Pixel coordinate grounding data
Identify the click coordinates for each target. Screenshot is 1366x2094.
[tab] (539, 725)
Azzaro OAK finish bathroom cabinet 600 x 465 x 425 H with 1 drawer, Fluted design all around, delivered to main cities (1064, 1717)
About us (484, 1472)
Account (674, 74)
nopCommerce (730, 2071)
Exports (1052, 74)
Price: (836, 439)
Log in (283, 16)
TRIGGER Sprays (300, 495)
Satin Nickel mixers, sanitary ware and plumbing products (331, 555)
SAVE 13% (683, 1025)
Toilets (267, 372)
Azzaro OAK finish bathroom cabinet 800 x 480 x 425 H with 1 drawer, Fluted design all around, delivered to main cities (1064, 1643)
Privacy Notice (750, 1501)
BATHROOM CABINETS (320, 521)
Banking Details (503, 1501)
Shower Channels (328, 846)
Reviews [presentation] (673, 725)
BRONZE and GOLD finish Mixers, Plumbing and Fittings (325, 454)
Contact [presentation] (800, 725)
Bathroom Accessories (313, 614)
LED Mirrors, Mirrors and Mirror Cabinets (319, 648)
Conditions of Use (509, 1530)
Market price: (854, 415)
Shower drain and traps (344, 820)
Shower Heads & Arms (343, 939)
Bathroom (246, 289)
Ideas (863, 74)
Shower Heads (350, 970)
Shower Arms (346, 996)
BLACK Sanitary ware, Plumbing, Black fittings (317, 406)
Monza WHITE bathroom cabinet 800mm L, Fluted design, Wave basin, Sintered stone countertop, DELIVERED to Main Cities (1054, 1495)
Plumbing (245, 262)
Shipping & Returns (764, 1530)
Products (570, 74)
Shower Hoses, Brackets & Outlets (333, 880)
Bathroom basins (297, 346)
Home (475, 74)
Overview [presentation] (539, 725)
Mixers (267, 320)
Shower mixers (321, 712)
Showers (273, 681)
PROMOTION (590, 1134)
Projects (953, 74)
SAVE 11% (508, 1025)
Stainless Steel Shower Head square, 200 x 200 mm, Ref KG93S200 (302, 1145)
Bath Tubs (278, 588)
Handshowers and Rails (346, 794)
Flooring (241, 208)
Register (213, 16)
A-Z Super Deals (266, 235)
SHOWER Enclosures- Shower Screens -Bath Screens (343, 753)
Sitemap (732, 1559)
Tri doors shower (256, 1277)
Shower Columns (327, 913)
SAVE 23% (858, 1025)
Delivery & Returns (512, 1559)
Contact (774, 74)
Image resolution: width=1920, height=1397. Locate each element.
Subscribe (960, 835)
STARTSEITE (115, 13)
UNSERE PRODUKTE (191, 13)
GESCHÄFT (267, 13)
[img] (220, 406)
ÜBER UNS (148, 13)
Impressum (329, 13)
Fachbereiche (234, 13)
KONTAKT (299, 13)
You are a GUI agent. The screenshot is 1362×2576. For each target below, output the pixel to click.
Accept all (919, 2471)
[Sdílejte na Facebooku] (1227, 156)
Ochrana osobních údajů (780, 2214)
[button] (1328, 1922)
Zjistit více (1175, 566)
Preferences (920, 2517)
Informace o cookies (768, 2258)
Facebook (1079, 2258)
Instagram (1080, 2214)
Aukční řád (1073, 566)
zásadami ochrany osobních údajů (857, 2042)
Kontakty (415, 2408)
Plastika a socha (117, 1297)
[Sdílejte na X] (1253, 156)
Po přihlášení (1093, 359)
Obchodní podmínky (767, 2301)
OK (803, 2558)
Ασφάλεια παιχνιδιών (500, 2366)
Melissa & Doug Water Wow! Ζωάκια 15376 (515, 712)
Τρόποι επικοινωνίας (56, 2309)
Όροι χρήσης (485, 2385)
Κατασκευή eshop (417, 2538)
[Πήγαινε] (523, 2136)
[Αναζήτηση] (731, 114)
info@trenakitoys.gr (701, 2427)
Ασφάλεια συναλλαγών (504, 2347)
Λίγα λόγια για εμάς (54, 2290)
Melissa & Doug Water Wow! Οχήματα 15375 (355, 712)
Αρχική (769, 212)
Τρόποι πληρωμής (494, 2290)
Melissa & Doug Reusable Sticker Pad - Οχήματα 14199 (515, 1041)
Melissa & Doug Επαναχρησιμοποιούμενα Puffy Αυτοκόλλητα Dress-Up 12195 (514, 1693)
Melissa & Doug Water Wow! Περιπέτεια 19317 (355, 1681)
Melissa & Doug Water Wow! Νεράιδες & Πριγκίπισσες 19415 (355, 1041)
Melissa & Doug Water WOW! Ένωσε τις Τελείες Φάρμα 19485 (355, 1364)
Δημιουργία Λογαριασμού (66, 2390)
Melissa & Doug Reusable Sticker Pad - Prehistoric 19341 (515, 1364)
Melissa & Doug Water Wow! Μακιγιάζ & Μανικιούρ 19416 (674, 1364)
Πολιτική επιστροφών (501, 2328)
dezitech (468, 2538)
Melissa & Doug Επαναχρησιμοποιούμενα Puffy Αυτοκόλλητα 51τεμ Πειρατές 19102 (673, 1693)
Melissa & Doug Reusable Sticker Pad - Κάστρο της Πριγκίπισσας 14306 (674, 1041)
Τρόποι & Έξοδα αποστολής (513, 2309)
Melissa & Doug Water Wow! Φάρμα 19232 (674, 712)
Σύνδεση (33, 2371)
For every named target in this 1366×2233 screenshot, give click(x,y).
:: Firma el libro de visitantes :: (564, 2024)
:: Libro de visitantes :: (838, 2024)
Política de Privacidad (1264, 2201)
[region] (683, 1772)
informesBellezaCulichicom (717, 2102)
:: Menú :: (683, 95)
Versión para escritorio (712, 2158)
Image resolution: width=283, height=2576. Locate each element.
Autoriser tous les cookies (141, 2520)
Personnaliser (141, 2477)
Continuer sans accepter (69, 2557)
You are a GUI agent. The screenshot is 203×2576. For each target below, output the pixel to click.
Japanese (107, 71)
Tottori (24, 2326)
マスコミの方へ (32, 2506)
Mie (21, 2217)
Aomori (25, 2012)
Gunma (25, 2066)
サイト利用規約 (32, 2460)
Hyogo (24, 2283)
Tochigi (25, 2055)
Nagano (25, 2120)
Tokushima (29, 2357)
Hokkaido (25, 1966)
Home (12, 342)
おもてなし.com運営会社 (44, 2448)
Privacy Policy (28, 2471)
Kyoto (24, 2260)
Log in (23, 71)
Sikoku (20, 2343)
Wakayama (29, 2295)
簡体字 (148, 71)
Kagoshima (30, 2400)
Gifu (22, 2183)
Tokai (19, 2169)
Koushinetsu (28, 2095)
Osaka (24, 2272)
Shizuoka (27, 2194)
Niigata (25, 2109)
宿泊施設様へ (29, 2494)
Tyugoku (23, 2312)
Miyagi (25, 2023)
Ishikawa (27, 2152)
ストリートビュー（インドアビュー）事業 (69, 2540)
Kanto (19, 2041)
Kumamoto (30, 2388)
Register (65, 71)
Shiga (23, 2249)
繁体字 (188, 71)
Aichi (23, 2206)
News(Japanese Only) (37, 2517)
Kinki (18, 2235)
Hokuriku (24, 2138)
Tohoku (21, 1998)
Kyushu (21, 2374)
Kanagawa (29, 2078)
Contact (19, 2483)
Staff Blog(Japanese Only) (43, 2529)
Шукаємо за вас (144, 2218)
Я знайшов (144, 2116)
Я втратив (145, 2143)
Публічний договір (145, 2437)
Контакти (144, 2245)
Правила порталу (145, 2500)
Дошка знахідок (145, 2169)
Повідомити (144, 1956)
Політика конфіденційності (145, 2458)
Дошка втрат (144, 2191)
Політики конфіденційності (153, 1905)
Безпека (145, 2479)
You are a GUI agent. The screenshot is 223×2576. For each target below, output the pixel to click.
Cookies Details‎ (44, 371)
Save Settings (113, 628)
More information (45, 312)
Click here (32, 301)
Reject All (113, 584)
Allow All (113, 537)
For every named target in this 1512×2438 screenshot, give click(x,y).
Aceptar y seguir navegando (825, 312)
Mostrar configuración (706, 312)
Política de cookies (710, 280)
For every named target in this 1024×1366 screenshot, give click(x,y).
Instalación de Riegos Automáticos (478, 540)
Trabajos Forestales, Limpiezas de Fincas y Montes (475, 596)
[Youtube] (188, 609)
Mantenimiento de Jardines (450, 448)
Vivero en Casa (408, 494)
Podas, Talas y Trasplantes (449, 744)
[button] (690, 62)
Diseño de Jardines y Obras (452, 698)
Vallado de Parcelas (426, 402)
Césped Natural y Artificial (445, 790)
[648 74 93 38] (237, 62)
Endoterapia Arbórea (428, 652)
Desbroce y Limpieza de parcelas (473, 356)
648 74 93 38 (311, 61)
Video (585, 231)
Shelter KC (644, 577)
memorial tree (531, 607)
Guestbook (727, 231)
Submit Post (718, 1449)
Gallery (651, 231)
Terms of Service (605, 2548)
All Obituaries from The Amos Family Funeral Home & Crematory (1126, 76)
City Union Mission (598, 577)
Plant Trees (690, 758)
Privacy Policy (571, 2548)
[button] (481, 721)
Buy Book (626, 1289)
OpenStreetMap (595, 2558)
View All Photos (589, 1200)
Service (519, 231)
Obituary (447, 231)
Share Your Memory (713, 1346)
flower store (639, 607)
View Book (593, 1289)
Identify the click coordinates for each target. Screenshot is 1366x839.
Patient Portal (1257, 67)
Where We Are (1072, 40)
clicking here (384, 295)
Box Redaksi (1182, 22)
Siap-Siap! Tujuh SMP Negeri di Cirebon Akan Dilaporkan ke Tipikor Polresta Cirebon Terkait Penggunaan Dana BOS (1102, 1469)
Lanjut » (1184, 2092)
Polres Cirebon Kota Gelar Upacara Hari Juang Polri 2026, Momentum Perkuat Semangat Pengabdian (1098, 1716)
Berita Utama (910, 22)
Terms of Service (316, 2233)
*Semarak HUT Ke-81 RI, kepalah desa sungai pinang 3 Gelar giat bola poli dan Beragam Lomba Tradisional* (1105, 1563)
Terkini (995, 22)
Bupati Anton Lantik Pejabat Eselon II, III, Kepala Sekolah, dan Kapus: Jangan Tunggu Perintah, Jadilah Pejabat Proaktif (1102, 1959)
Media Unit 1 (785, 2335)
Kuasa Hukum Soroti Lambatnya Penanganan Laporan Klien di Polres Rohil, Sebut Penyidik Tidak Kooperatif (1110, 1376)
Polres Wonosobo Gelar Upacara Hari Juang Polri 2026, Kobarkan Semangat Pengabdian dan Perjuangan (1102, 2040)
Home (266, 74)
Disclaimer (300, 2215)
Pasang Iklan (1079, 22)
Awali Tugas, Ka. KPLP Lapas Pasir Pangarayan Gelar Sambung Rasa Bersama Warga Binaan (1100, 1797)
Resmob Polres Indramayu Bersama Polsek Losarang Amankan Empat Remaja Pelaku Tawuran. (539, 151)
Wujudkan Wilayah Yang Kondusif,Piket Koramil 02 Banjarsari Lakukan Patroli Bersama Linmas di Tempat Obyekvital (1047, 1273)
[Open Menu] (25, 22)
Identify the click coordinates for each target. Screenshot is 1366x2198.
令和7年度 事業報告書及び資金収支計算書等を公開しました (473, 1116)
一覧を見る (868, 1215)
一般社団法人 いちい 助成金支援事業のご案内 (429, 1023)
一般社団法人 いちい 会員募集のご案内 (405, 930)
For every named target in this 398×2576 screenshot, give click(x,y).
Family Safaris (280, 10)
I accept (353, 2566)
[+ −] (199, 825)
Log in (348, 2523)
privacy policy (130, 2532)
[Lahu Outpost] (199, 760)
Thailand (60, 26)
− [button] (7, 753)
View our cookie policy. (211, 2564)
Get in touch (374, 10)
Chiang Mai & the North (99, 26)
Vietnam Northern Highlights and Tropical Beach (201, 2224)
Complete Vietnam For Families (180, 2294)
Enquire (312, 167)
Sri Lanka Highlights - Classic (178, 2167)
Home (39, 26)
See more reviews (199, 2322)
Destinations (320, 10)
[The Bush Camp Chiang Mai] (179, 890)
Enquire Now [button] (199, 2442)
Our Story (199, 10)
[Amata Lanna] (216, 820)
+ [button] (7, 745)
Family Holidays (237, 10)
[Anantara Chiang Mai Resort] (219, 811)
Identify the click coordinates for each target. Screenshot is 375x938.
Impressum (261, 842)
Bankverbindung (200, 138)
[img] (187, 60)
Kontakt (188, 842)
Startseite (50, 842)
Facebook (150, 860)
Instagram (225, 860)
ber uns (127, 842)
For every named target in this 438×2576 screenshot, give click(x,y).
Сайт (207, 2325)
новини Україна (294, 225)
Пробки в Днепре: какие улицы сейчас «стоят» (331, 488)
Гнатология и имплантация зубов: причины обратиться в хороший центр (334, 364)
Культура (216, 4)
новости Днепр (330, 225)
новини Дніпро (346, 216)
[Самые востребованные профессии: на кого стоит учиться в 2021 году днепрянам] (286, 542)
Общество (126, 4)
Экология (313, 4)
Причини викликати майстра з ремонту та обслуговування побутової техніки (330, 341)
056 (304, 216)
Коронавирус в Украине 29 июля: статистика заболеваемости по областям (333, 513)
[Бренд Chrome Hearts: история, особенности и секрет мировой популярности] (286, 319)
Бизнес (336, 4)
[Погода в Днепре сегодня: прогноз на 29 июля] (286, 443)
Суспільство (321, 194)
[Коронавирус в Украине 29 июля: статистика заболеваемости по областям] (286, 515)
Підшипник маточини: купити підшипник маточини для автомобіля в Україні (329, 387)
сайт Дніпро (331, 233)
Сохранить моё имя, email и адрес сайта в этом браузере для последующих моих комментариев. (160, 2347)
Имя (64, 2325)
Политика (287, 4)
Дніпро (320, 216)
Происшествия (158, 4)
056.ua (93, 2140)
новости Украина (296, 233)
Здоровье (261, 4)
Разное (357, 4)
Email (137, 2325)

* [WHAT THIS TASK INVOLVES]
The answer must be a verbatim transcription of the entries above, from the first line through the line that contains "PROMOTION (590, 1134)", and nothing more.

* [REPLY TO THE TASK]
Identify the click coordinates for each target. Screenshot is 1366x2094.
[tab] (539, 725)
Azzaro OAK finish bathroom cabinet 600 x 465 x 425 H with 1 drawer, Fluted design all around, delivered to main cities (1064, 1717)
About us (484, 1472)
Account (674, 74)
nopCommerce (730, 2071)
Exports (1052, 74)
Price: (836, 439)
Log in (283, 16)
TRIGGER Sprays (300, 495)
Satin Nickel mixers, sanitary ware and plumbing products (331, 555)
SAVE 13% (683, 1025)
Toilets (267, 372)
Azzaro OAK finish bathroom cabinet 800 x 480 x 425 H with 1 drawer, Fluted design all around, delivered to main cities (1064, 1643)
Privacy Notice (750, 1501)
BATHROOM CABINETS (320, 521)
Banking Details (503, 1501)
Shower Channels (328, 846)
Reviews [presentation] (673, 725)
BRONZE and GOLD finish Mixers, Plumbing and Fittings (325, 454)
Contact [presentation] (800, 725)
Bathroom Accessories (313, 614)
LED Mirrors, Mirrors and Mirror Cabinets (319, 648)
Conditions of Use (509, 1530)
Market price: (854, 415)
Shower drain and traps (344, 820)
Shower Heads & Arms (343, 939)
Bathroom (246, 289)
Ideas (863, 74)
Shower Heads (350, 970)
Shower Arms (346, 996)
BLACK Sanitary ware, Plumbing, Black fittings (317, 406)
Monza WHITE bathroom cabinet 800mm L, Fluted design, Wave basin, Sintered stone countertop, DELIVERED to Main Cities (1054, 1495)
Plumbing (245, 262)
Shipping & Returns (764, 1530)
Products (570, 74)
Shower Hoses, Brackets & Outlets (333, 880)
Bathroom basins (297, 346)
Home (475, 74)
Overview [presentation] (539, 725)
Mixers (267, 320)
Shower mixers (321, 712)
Showers (273, 681)
PROMOTION (590, 1134)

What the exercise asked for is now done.